__Exercise brief__: What is needed is an exact copy of the lines from the start of the records below through the line with "Click the 验证码: form label", without the pictures.

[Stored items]
*** Block opens ***

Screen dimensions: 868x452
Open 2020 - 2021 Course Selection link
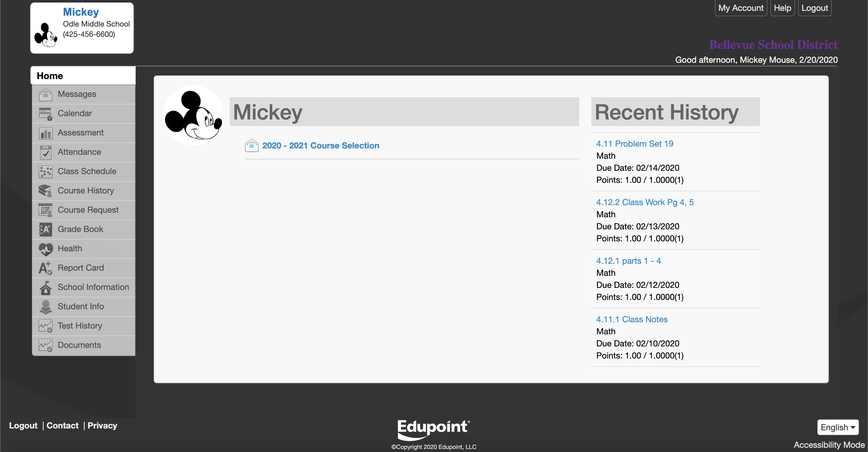point(320,145)
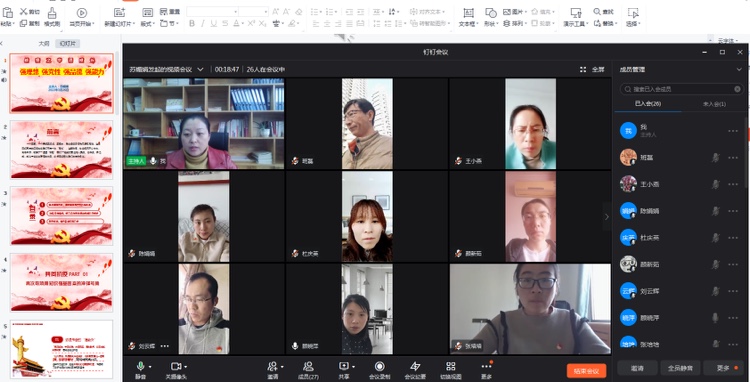Click the member search input field

pos(682,89)
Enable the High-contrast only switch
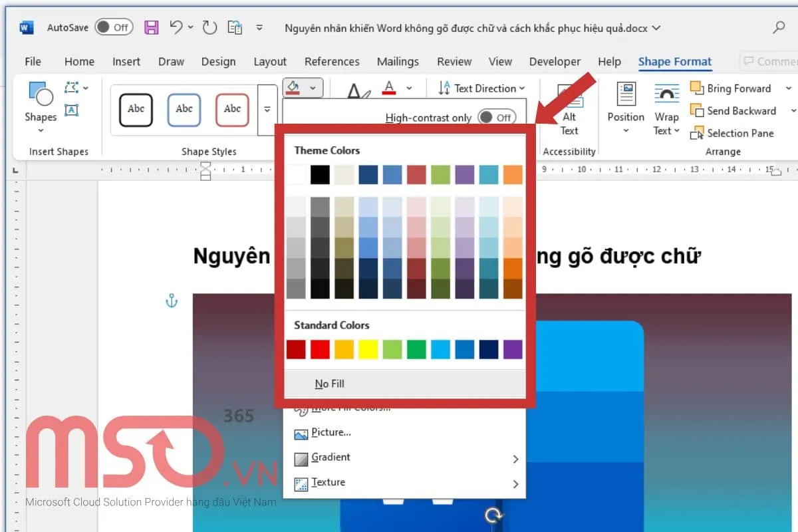Screen dimensions: 798x532 [497, 117]
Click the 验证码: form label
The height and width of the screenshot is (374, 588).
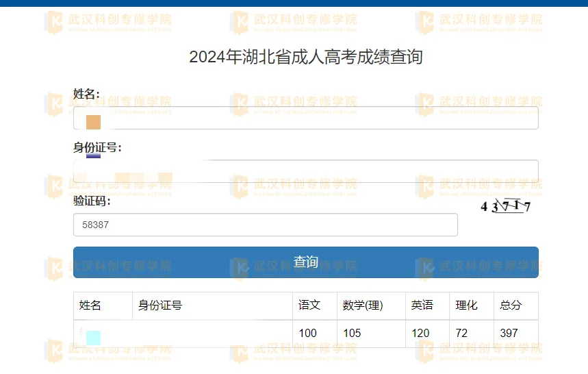(x=92, y=201)
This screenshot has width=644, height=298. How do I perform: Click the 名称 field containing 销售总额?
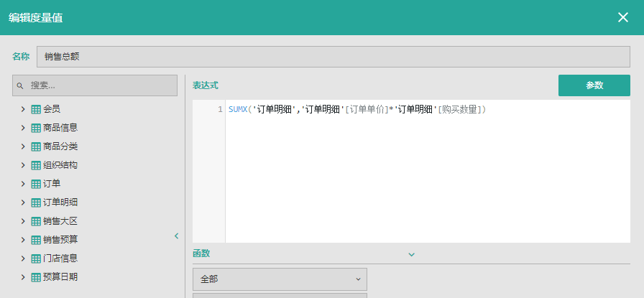(333, 57)
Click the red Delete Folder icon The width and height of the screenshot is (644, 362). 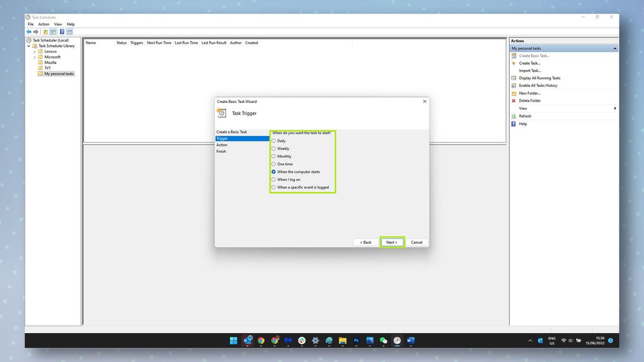click(514, 100)
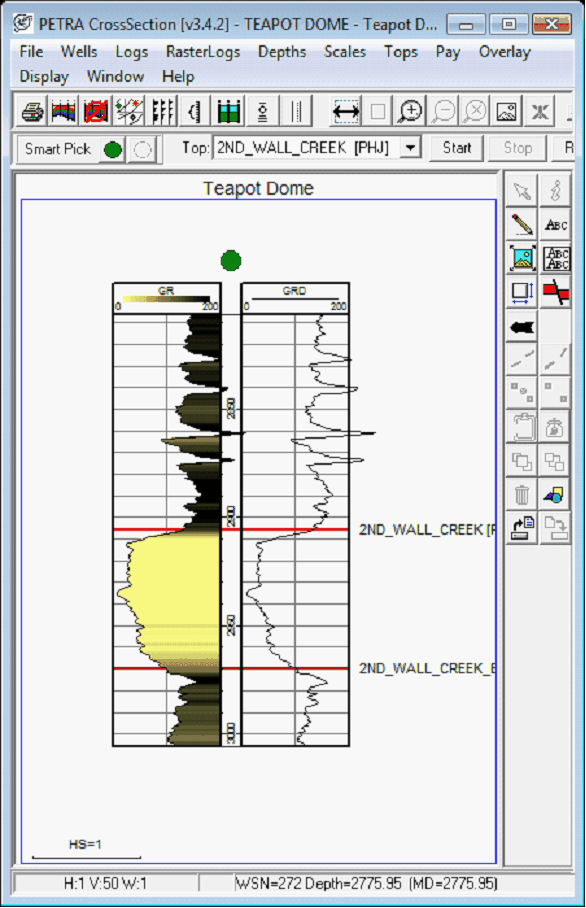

*** Block closes ***

__Answer below__:
Screen dimensions: 868x452
Open 2020 - 2021 Course Selection link
point(320,145)
Click the member search input field

pos(682,89)
Enable the High-contrast only switch
Screen dimensions: 798x532 [497, 117]
Click the 验证码: form label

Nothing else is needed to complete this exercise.